▶ [Source records]
*-*-*

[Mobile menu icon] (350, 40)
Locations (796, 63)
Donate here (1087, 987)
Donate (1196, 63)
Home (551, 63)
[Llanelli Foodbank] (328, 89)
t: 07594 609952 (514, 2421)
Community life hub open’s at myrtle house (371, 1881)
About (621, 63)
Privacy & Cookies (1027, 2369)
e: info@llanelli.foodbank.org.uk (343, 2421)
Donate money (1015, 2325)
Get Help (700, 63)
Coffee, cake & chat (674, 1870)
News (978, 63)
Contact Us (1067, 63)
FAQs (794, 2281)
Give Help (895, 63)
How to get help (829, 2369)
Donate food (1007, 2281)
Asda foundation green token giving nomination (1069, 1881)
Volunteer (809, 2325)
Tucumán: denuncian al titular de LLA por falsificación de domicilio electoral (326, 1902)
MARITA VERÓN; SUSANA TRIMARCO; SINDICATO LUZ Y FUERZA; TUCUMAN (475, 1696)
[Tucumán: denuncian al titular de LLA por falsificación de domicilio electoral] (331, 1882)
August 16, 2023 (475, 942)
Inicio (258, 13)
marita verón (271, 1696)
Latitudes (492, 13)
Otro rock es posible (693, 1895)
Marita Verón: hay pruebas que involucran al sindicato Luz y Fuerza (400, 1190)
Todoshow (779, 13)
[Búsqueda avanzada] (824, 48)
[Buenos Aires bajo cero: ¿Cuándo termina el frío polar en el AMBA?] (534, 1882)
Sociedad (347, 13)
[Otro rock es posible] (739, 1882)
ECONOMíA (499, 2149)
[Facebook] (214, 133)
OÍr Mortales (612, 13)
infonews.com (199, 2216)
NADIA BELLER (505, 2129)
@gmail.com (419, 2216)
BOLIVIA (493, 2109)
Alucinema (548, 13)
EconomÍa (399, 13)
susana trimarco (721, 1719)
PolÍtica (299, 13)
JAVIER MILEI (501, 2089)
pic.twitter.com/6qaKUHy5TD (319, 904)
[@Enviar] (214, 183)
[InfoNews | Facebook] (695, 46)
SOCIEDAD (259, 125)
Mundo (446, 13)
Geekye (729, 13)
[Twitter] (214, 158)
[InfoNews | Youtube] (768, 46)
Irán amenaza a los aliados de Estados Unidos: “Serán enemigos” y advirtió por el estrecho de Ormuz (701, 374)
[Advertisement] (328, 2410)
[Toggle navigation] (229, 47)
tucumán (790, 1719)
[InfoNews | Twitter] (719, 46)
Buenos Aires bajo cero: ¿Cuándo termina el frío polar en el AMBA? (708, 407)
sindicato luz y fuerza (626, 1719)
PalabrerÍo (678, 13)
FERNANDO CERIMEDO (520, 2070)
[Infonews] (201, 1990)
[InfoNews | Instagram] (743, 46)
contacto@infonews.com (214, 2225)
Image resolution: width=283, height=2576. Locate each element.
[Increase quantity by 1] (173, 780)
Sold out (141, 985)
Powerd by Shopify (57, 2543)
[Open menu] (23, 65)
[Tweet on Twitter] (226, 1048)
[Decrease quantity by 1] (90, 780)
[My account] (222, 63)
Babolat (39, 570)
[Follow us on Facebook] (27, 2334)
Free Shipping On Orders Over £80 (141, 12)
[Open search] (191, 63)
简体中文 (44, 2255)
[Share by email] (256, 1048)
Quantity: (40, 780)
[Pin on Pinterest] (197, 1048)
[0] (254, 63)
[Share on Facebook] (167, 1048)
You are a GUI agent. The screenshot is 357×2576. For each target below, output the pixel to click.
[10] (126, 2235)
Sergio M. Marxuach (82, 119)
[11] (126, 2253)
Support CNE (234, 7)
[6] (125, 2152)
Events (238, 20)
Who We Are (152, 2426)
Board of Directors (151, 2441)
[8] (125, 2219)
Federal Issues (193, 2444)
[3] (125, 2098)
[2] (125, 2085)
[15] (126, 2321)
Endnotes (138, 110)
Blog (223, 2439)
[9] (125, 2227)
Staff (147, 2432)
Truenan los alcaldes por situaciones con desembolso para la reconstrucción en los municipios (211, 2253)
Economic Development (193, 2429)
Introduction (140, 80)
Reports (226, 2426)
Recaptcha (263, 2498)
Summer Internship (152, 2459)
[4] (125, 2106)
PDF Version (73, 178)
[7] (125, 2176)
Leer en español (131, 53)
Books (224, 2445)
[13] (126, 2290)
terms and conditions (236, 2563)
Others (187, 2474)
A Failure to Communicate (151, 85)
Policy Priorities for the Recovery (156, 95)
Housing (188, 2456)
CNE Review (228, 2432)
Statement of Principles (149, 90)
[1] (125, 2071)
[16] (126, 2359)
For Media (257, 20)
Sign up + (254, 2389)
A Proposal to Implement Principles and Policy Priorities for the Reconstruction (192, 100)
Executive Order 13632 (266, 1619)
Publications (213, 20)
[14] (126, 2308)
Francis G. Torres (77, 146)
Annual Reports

*-*-*

▶ [Activity]
Transcribe the data above verbatim.

▶ [The completed task]
[Mobile menu icon] (350, 40)
Locations (796, 63)
Donate here (1087, 987)
Donate (1196, 63)
Home (551, 63)
[Llanelli Foodbank] (328, 89)
t: 07594 609952 (514, 2421)
Community life hub open’s at myrtle house (371, 1881)
About (621, 63)
Privacy & Cookies (1027, 2369)
e: info@llanelli.foodbank.org.uk (343, 2421)
Donate money (1015, 2325)
Get Help (700, 63)
Coffee, cake & chat (674, 1870)
News (978, 63)
Contact Us (1067, 63)
FAQs (794, 2281)
Give Help (895, 63)
How to get help (829, 2369)
Donate food (1007, 2281)
Asda foundation green token giving nomination (1069, 1881)
Volunteer (809, 2325)
Tucumán: denuncian al titular de LLA por falsificación de domicilio electoral (326, 1902)
MARITA VERÓN; SUSANA TRIMARCO; SINDICATO LUZ Y FUERZA; TUCUMAN (475, 1696)
[Tucumán: denuncian al titular de LLA por falsificación de domicilio electoral] (331, 1882)
August 16, 2023 (475, 942)
Inicio (258, 13)
marita verón (271, 1696)
Latitudes (492, 13)
Otro rock es posible (693, 1895)
Marita Verón: hay pruebas que involucran al sindicato Luz y Fuerza (400, 1190)
Todoshow (779, 13)
[Búsqueda avanzada] (824, 48)
[Buenos Aires bajo cero: ¿Cuándo termina el frío polar en el AMBA?] (534, 1882)
Sociedad (347, 13)
[Otro rock es posible] (739, 1882)
ECONOMíA (499, 2149)
[Facebook] (214, 133)
OÍr Mortales (612, 13)
infonews.com (199, 2216)
NADIA BELLER (505, 2129)
@gmail.com (419, 2216)
BOLIVIA (493, 2109)
Alucinema (548, 13)
EconomÍa (399, 13)
susana trimarco (721, 1719)
PolÍtica (299, 13)
JAVIER MILEI (501, 2089)
pic.twitter.com/6qaKUHy5TD (319, 904)
[@Enviar] (214, 183)
[InfoNews | Facebook] (695, 46)
SOCIEDAD (259, 125)
Mundo (446, 13)
Geekye (729, 13)
[Twitter] (214, 158)
[InfoNews | Youtube] (768, 46)
Irán amenaza a los aliados de Estados Unidos: “Serán enemigos” y advirtió por el estrecho de Ormuz (701, 374)
[Advertisement] (328, 2410)
[Toggle navigation] (229, 47)
tucumán (790, 1719)
[InfoNews | Twitter] (719, 46)
Buenos Aires bajo cero: ¿Cuándo termina el frío polar en el AMBA? (708, 407)
sindicato luz y fuerza (626, 1719)
PalabrerÍo (678, 13)
FERNANDO CERIMEDO (520, 2070)
[Infonews] (201, 1990)
[InfoNews | Instagram] (743, 46)
contacto@infonews.com (214, 2225)
Image resolution: width=283, height=2576. Locate each element.
[Increase quantity by 1] (173, 780)
Sold out (141, 985)
Powerd by Shopify (57, 2543)
[Open menu] (23, 65)
[Tweet on Twitter] (226, 1048)
[Decrease quantity by 1] (90, 780)
[My account] (222, 63)
Babolat (39, 570)
[Follow us on Facebook] (27, 2334)
Free Shipping On Orders Over £80 (141, 12)
[Open search] (191, 63)
简体中文 (44, 2255)
[Share by email] (256, 1048)
Quantity: (40, 780)
[Pin on Pinterest] (197, 1048)
[0] (254, 63)
[Share on Facebook] (167, 1048)
You are a GUI agent. The screenshot is 357×2576. For each target below, output the pixel to click.
[10] (126, 2235)
Sergio M. Marxuach (82, 119)
[11] (126, 2253)
Support CNE (234, 7)
[6] (125, 2152)
Events (238, 20)
Who We Are (152, 2426)
Board of Directors (151, 2441)
[8] (125, 2219)
Federal Issues (193, 2444)
[3] (125, 2098)
[2] (125, 2085)
[15] (126, 2321)
Endnotes (138, 110)
Blog (223, 2439)
[9] (125, 2227)
Staff (147, 2432)
Truenan los alcaldes por situaciones con desembolso para la reconstrucción en los municipios (211, 2253)
Economic Development (193, 2429)
Introduction (140, 80)
Reports (226, 2426)
Recaptcha (263, 2498)
Summer Internship (152, 2459)
[4] (125, 2106)
PDF Version (73, 178)
[7] (125, 2176)
Leer en español (131, 53)
Books (224, 2445)
[13] (126, 2290)
terms and conditions (236, 2563)
Others (187, 2474)
A Failure to Communicate (151, 85)
Policy Priorities for the Recovery (156, 95)
Housing (188, 2456)
CNE Review (228, 2432)
Statement of Principles (149, 90)
[1] (125, 2071)
[16] (126, 2359)
For Media (257, 20)
Sign up + (254, 2389)
A Proposal to Implement Principles and Policy Priorities for the Reconstruction (192, 100)
Executive Order 13632 (266, 1619)
Publications (213, 20)
[14] (126, 2308)
Francis G. Torres (77, 146)
Annual Reports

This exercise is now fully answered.